For instance, let’s take a look at last week’s game between Purdue and Northwestern, where the money line was -300 (bet 3 to win 1) for Purdue and +260 for Northwestern (bet 1 to win 2.60). If the computer had thought that Purdue was the pick with low confidence. It would then bet $3.75 to potentially win $1.25. On the other hand, if it had picked Northwestern, it would have bet $1.39 to potentially win $3.61 (both numbers were rounded). In either case, the total amount at stake would be $5.
One other feature that will be included is the weekly set of upset picks. These are games in which the computer believes that the upset is the most likely outcome. And while the computer is wrong more than it’s right (and it makes some really wild picks from time to time, like 2005’s picks of Indiana over Michigan State or Cincinnati over Louisvile), the upset picks have a tendency to cover the spread for some reason, which is why they’ll get packed in as well. Just remember not to take them too seriously, since especially early (i.e. this week) you’re going to see some weird picks.

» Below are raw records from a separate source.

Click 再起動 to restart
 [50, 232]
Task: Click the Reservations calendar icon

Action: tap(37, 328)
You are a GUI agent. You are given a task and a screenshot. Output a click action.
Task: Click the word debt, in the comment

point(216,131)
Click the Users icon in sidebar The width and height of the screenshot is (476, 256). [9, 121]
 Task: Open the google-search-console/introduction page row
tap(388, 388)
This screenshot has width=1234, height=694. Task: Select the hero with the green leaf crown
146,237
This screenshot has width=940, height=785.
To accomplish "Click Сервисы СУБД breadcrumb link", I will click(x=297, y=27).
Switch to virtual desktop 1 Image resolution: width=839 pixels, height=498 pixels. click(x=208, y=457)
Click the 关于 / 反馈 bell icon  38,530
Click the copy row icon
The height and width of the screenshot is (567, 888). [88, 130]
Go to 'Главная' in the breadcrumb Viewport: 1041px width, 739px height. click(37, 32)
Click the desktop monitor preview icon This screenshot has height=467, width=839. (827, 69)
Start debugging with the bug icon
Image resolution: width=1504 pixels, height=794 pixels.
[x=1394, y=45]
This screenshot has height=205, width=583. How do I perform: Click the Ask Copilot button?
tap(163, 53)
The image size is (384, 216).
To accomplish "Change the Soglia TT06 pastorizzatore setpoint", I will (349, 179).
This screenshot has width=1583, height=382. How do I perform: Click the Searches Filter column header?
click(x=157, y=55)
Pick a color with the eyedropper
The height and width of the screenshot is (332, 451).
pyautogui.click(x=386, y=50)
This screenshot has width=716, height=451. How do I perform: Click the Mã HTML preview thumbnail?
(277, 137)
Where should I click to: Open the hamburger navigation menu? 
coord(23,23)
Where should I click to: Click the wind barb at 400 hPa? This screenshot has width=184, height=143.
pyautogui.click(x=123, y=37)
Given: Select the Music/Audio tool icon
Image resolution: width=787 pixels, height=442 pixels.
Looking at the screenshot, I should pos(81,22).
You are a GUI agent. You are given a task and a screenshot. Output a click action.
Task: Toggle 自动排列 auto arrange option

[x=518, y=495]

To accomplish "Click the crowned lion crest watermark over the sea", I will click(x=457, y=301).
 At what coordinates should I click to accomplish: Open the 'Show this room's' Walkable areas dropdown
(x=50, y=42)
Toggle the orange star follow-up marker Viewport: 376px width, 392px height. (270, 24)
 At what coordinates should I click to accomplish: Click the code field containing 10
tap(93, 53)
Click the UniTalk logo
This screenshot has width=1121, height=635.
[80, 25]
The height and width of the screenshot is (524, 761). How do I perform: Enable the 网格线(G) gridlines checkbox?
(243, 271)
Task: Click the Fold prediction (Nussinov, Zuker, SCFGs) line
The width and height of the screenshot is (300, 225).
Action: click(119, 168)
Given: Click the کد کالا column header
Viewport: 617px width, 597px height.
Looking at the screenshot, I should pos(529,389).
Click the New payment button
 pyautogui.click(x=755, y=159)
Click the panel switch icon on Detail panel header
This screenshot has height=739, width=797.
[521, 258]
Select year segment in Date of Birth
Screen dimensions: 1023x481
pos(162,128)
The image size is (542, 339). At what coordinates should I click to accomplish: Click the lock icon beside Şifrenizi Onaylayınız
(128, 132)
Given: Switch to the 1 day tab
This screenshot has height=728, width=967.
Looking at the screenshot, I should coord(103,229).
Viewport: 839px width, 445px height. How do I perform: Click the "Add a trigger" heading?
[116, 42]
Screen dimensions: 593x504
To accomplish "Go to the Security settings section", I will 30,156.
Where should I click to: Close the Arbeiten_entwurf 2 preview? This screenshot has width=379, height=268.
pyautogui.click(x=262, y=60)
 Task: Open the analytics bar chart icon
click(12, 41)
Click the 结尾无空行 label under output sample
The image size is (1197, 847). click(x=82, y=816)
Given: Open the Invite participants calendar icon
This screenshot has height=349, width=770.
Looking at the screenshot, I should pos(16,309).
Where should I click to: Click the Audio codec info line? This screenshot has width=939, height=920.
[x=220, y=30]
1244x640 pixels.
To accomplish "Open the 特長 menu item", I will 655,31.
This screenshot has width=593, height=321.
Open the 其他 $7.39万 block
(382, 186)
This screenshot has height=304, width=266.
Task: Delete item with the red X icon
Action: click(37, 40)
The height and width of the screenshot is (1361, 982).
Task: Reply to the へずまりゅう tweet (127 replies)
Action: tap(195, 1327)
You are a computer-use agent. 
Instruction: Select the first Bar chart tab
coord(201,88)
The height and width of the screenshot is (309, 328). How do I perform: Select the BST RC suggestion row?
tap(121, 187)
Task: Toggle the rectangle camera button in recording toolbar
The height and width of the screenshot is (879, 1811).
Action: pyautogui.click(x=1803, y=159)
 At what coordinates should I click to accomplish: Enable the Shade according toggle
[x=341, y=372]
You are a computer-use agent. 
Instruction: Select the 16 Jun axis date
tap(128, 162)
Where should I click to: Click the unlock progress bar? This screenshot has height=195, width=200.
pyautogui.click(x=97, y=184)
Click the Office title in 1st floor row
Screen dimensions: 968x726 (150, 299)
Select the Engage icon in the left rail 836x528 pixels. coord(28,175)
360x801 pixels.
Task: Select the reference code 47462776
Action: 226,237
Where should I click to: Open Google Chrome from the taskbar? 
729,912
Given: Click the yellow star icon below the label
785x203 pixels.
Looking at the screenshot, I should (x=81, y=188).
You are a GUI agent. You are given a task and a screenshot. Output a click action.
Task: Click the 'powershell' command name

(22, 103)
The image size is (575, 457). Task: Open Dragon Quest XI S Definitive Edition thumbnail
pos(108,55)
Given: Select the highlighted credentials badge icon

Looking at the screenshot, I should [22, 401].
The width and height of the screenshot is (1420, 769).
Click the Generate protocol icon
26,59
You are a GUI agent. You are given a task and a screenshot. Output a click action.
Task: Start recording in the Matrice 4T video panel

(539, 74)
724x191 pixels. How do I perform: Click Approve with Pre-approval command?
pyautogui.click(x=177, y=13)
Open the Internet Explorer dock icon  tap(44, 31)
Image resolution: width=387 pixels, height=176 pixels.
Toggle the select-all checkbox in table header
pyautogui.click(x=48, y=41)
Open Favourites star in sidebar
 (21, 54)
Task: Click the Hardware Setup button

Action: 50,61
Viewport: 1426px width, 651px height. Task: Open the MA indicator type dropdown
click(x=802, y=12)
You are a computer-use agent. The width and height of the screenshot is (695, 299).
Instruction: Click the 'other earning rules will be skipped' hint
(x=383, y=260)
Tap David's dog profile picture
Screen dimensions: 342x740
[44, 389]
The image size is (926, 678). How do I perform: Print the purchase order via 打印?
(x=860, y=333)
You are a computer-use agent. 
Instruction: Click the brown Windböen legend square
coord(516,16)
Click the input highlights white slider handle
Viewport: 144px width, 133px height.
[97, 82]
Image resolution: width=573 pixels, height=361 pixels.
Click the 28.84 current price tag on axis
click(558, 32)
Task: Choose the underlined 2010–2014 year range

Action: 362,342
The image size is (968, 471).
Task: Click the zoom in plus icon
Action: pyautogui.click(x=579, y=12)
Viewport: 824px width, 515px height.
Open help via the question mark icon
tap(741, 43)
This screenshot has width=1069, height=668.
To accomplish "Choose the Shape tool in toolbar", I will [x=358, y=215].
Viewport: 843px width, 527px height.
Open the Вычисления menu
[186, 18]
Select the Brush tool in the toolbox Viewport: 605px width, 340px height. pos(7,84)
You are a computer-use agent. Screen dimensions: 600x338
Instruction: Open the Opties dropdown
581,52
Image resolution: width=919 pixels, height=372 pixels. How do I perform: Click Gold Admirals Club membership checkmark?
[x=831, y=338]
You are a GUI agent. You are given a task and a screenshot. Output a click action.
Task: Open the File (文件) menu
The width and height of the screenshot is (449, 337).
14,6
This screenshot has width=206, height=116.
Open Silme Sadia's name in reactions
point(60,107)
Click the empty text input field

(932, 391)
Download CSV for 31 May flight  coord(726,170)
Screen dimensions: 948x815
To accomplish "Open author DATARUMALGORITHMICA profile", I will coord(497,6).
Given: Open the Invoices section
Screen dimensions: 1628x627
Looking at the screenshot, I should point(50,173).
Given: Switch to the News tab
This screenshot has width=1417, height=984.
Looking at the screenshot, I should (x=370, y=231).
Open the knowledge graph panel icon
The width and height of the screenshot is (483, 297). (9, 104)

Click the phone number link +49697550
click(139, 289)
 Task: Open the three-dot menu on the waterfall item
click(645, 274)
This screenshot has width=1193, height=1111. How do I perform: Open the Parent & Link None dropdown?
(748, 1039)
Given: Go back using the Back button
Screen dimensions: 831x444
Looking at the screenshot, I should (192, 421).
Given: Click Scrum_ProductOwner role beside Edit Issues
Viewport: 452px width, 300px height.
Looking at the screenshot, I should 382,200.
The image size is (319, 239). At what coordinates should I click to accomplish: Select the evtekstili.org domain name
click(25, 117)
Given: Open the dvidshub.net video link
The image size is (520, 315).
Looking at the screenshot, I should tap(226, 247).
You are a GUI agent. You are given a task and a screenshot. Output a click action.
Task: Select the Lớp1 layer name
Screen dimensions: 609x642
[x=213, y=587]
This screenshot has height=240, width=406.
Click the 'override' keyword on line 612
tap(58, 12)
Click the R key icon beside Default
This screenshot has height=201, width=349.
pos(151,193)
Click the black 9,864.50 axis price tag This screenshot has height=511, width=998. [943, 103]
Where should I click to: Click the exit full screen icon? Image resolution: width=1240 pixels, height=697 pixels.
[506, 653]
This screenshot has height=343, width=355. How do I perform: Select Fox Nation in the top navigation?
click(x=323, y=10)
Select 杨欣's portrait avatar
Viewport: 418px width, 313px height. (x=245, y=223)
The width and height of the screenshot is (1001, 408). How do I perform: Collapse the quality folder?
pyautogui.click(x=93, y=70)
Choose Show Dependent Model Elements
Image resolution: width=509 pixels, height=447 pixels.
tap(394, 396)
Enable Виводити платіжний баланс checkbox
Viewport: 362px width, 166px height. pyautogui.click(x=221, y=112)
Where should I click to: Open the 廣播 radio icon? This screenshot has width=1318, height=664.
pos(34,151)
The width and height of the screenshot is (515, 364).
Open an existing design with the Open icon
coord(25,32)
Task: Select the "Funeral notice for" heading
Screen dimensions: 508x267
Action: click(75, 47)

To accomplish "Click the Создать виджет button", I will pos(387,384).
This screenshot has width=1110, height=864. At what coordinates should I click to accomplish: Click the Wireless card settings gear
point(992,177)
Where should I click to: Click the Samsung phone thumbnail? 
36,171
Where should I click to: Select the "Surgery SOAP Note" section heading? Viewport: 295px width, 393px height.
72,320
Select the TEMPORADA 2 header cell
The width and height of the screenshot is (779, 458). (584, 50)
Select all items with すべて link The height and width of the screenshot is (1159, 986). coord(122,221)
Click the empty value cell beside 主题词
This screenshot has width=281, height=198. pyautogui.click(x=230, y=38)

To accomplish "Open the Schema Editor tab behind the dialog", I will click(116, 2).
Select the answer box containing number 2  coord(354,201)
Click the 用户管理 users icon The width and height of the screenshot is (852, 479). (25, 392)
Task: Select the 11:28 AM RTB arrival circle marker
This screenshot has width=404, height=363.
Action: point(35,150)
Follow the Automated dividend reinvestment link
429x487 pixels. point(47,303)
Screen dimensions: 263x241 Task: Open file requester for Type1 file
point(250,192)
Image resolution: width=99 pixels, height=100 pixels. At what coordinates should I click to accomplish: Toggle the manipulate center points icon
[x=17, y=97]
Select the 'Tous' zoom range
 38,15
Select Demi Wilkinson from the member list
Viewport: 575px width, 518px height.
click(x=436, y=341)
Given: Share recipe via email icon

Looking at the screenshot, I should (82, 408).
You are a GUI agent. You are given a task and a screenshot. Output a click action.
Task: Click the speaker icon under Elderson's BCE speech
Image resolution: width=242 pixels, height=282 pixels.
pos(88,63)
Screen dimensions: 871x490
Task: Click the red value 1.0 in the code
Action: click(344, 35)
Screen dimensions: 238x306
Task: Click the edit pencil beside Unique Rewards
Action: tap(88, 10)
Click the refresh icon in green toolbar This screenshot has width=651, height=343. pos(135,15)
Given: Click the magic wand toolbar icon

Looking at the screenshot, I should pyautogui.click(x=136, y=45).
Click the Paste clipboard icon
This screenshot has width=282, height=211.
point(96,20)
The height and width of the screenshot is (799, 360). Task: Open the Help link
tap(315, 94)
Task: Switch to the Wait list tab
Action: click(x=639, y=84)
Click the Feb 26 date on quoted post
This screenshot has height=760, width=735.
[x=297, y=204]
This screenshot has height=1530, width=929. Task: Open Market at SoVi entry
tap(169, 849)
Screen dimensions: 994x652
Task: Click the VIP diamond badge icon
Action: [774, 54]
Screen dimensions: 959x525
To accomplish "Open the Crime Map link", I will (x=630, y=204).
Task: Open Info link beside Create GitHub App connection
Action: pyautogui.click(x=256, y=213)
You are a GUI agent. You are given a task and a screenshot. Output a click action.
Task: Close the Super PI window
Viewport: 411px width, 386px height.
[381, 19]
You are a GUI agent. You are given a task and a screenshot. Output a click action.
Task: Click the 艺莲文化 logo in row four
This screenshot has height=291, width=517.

And now a bit about how the actual model is built. Unlike a lot of other models, which rely on separately calculated parts and then combines them in one manner or another, this model has everything working in concert to build each team’s set of rating numbers. Each and every game is graded on a score of 0 through 1 (for the winner; the loser gets the negative of that number), taking into account straight margin of victory, relative margin of victory (i.e. a 10-0 win is more impressive than a 42-28 win, despite a lesser absolute margin), and whether or not the game goes into overtime, since any overtime result is much less decisive than the same score result in regulation.
Every score is then balanced against how strong the other team was, and the whole thing is then put together and solved together, with adjustments made for each team’s individual home-field advantage and improvement (or lack thereof) over the course of the year (treated as a linear function). After that, the system looks at each game result for each team to see how much variation each team has.
And then, to make the new picks, the system compares each team’s rating numbers and variance and churns out a probability estimate for the upcoming matchup.
And that’s about it. And for anyone who’s curious about the game data I used to make the model, here are the results for all of the games so far this year (1-A results only). Feel free to let me know if there’s an error in there (they're manually inputted, so I woudn't be surprised if I missed a typo somewhere). Weeks are arbitrarily defined as starting on Wednesdays and ending on Tuesdays (i.e. Saturday – centric), which is why the week numbers for some games are different from what you’d see elsewhere.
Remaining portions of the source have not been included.